Athletic Director Jim Weaver and Beamer both emphasized that Beamer might coach beyond the length of this extension, which runs through 2016. Weaver referenced 84-year-old Penn State Coach Joe Paterno, and indicated the special assistant role was only for “when Frank is ready to stop coaching.”
“What I think is important for both sides is that it’s not awkward at the end, whenever the end is. I don’t plan it being any time soon,” said Beamer, who will be 70 years old in 2016. He told reporters following the Hokies’ win over Appalachian State last Saturday that he wants to remain coach past the 2016 season.
“I think I’ll know exactly when is the right time to finish up coaching at Virginia Tech,” Beamer said. “I think so much of this place. It’s been so good to me, and when the right time is, I think I’ll know.”
Beamer’s current seven-year contract runs through the 2012 season, and the extension will begin on Jan. 1, 2013. It calls for Beamer to earn a base salary of about $285,000, a figure that will increase by five percent every season. There’s also a yearly retention incentive of $2,020,672 that will increase by $100,000 following the conclusion of each year of the contract.
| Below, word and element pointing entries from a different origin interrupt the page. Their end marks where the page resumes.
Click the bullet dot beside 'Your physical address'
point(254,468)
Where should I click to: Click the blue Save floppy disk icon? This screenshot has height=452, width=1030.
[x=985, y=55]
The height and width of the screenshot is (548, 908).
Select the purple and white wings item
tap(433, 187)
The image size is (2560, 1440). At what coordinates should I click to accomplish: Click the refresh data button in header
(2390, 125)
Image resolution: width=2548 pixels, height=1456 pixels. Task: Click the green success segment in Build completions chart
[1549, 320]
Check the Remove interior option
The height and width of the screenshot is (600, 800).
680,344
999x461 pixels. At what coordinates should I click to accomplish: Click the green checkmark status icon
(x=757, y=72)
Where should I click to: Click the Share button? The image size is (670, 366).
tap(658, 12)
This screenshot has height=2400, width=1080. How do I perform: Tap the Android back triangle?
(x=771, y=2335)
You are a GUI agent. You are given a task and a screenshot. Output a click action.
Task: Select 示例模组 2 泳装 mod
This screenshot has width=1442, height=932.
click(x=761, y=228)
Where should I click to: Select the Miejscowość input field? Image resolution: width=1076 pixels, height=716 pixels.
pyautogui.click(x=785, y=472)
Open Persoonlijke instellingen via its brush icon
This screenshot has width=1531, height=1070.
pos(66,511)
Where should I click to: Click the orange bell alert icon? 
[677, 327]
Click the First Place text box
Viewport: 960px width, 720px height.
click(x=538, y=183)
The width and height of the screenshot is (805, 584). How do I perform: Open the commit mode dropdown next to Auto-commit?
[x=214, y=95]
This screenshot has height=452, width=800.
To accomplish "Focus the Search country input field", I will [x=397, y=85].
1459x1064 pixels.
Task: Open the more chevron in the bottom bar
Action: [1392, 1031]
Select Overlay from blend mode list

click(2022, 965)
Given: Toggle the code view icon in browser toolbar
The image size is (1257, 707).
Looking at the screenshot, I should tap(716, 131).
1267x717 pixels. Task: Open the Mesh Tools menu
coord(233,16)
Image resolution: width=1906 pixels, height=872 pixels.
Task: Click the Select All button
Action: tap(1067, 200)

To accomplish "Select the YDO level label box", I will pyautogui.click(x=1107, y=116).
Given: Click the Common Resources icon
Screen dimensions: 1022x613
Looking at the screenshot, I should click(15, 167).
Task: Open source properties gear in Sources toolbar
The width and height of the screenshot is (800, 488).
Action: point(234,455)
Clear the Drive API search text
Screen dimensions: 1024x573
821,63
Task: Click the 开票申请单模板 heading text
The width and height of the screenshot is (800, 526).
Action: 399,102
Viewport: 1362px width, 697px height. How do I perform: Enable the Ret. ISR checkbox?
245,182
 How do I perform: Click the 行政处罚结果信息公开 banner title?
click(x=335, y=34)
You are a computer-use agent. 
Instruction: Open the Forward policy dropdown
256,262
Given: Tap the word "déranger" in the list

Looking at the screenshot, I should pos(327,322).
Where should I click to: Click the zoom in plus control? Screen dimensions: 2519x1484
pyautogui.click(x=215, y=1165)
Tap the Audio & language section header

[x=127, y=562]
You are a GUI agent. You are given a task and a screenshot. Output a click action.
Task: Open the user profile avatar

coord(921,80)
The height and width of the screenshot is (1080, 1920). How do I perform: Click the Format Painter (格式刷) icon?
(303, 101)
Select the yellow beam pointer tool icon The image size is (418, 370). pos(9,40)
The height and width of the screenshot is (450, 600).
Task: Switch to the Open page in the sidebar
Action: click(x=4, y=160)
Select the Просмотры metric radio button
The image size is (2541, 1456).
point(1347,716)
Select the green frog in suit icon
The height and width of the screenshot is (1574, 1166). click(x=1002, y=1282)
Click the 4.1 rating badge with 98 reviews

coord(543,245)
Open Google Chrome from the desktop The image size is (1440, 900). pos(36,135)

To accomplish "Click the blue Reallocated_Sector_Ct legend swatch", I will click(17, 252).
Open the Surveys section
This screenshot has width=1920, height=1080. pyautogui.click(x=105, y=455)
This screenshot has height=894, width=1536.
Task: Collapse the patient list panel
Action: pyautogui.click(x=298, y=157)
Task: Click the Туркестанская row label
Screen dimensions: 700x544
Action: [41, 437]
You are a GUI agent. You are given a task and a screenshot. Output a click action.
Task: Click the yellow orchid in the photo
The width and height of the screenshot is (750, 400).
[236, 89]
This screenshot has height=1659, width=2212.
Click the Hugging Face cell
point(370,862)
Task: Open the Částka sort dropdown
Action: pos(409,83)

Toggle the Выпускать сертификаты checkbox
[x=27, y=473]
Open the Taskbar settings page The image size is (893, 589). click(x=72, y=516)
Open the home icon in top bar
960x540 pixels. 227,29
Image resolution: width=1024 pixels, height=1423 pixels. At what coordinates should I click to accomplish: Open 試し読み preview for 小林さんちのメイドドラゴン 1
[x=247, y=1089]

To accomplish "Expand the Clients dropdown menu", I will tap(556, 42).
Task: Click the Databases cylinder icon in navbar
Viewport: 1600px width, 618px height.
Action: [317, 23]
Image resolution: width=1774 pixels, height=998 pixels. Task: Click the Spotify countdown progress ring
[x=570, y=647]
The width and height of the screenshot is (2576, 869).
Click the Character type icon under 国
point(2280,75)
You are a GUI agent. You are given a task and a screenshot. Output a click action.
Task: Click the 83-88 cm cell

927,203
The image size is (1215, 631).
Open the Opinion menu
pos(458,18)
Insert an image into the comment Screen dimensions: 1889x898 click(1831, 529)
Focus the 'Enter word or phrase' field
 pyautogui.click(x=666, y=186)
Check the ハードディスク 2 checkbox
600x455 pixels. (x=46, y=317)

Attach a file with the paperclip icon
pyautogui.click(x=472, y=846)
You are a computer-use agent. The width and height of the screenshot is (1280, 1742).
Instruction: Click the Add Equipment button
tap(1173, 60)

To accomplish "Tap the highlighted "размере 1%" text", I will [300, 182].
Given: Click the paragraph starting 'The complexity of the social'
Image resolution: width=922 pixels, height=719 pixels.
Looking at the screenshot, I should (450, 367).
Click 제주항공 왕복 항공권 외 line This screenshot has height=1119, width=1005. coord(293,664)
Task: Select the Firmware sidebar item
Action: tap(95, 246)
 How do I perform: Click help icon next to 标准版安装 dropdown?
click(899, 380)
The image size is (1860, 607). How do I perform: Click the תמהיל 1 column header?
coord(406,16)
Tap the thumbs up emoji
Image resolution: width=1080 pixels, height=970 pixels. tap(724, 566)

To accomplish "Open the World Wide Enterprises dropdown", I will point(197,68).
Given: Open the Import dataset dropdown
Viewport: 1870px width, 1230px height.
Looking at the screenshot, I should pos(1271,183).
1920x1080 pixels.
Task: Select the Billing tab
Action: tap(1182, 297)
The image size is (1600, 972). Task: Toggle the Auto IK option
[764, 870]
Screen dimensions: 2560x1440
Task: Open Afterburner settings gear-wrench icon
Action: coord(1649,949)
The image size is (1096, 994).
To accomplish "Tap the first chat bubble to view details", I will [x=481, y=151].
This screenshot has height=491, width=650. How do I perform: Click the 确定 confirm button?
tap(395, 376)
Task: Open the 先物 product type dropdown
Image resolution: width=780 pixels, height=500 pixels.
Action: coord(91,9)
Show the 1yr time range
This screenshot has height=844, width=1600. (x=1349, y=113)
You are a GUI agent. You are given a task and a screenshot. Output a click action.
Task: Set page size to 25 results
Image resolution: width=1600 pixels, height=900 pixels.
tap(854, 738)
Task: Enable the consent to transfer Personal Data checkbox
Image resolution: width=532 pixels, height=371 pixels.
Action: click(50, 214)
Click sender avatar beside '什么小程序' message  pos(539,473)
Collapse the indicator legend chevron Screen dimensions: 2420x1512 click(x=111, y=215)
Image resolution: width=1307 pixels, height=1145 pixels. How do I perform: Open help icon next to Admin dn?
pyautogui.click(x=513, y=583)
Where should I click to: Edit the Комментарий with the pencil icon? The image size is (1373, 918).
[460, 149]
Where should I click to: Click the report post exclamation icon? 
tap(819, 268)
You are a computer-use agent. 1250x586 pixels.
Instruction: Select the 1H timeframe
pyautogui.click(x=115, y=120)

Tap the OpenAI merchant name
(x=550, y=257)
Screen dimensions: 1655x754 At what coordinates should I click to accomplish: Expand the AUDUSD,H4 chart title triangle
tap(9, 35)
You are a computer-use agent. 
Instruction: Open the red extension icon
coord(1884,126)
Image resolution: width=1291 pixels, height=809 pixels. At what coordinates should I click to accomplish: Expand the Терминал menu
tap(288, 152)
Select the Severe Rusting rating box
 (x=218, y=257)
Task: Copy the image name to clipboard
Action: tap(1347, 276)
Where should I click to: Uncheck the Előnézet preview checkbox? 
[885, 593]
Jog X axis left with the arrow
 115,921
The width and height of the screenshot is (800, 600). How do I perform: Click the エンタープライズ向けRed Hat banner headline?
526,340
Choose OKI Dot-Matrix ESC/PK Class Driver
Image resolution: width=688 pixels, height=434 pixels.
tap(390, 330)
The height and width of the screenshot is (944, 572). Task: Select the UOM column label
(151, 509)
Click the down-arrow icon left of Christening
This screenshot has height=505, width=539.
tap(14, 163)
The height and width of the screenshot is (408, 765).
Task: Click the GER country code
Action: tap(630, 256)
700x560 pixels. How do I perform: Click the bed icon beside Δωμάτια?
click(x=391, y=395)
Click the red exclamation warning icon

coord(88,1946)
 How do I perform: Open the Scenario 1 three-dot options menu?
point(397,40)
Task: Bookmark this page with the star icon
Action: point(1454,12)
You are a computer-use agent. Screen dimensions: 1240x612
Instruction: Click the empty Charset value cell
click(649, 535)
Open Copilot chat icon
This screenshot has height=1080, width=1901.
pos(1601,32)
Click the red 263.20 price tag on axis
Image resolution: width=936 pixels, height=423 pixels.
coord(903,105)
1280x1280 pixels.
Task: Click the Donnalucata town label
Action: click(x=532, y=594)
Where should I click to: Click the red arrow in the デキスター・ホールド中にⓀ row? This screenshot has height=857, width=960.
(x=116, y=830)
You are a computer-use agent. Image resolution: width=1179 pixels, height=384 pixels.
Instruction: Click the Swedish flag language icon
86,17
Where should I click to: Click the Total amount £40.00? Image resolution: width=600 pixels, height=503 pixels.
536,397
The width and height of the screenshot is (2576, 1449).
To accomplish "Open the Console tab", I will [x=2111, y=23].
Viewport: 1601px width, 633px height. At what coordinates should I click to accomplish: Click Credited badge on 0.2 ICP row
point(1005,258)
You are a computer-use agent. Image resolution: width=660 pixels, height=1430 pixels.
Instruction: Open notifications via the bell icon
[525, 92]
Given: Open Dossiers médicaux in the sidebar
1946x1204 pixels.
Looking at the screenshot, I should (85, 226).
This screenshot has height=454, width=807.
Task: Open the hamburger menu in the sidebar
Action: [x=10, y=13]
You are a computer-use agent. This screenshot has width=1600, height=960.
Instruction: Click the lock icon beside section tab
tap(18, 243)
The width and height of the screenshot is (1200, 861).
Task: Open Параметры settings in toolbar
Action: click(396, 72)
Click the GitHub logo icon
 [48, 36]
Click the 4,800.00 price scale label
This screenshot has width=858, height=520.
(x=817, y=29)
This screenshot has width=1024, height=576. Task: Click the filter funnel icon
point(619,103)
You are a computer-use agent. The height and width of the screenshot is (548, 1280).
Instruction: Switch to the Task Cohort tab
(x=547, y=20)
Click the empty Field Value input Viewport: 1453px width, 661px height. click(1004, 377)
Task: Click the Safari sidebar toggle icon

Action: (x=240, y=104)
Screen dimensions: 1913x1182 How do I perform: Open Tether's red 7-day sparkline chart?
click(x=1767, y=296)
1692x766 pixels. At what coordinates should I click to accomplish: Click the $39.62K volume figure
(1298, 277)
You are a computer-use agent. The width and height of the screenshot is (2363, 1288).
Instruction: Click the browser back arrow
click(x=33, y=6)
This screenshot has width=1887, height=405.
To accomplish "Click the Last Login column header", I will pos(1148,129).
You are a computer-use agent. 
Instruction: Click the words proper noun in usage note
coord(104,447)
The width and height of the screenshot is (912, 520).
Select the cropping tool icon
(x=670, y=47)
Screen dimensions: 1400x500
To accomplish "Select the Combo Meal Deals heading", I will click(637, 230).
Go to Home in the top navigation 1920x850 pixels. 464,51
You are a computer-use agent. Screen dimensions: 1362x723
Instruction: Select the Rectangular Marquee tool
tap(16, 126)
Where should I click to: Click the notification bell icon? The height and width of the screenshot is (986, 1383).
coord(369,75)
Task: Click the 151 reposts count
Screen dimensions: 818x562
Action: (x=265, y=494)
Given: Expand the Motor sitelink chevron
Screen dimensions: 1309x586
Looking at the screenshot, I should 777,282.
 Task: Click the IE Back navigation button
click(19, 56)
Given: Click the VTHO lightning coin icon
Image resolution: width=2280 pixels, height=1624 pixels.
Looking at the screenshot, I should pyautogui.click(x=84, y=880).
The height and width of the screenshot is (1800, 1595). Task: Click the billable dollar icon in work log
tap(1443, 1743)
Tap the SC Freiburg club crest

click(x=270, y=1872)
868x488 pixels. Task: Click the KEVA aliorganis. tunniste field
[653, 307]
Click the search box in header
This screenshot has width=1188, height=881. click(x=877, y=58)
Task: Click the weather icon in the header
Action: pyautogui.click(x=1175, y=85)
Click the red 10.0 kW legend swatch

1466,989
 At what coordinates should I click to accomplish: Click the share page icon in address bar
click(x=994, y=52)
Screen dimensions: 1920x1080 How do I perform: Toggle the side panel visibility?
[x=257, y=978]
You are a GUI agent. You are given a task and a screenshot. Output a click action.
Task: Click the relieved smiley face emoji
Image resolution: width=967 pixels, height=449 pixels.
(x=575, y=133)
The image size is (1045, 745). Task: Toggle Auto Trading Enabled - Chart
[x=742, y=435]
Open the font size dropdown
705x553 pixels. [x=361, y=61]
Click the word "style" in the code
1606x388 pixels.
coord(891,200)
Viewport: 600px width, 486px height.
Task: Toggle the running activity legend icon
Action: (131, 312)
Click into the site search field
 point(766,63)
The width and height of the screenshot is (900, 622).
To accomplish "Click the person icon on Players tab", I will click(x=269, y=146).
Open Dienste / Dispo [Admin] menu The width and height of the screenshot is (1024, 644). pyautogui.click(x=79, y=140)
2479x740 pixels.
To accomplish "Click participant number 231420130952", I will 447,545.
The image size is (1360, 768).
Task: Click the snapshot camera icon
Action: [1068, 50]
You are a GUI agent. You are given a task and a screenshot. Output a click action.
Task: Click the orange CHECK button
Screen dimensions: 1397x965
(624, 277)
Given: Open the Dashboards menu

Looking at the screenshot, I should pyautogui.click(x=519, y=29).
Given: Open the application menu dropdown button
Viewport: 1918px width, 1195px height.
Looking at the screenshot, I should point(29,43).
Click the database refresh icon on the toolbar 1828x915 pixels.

That puts Beamer’s guaranteed income at just more than $2.3 million for 2013, not including postseason bonuses and various other incentives tied to the athletic department’s contract with Nike. In comparison, Beamer will make about $2.093 million in guaranteed income for 2011.
Weaver said the extension also includes a stipulation that either side can terminate the contract after Jan. 1, 2013, as long as there are 10 days of notification provided. If that were to happen, Beamer’s eight-year agreement to move into a special assistant role would begin almost immediately.
“We wanted to do something that’s right for the university, right for Frank and a way to say thank you for a terrific career,” Weaver said. “We know when we have a good thing going on, and we’re not about to do anything to dismantle it.”
As he discussed Beamer’s future role as a special assistant to the athletic director, Weaver offered perhaps the most notable statement Tuesday when he told reporters, “My only hope is I’m the guy sitting beside him and working with him in that eight-year period.”
That represents a change from Weaver’s previous stance. After being diagnosed with Parkinson’s disease in 2004 and suffering through severe back problems in recent years, Weaver had indicated that his term as athletic director would end in 2015 when his current contract expires.
Weaver, 66, said Tuesday he might need another procedure on his back in the near future, but he hopes his health will hold up well enough so that he can emulate his longtime football coach and remain in his current role at Virginia Tech for the foreseeable future.
“I have a 10-year-old at home that kind of likes this gig,” Weaver said.